## INSTRUCTIONS TO FOLLOW:
What lines of the data hold the string "beside"? Copy them all.

## RAW DATA:
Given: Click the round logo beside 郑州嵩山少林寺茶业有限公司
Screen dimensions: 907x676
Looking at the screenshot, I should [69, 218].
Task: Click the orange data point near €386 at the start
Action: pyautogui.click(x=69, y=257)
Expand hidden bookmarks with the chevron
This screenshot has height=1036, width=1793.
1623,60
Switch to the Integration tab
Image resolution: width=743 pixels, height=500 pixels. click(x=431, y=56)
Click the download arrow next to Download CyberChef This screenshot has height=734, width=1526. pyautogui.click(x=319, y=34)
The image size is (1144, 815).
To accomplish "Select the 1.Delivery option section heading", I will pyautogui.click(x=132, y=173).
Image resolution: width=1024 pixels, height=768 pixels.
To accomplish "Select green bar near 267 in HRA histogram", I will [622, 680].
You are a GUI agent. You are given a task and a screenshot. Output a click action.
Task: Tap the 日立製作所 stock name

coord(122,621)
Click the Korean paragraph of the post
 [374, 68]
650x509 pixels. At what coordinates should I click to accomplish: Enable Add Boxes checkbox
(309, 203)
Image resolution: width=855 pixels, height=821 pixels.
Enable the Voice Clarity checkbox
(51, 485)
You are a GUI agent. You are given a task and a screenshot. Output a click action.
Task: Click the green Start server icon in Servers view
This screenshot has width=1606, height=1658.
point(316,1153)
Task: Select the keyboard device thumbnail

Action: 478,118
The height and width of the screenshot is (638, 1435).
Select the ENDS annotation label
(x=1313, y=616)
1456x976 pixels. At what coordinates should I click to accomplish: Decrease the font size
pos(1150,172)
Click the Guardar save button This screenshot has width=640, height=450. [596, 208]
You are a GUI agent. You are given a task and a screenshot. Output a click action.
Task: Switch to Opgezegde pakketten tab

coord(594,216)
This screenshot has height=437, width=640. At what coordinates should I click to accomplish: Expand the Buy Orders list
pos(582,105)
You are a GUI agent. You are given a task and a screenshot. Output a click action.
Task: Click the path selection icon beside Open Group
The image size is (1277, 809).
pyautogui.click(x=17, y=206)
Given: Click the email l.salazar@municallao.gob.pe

## TASK SOLUTION:
Given: Click the round logo beside 郑州嵩山少林寺茶业有限公司
Task: Click the path selection icon beside Open Group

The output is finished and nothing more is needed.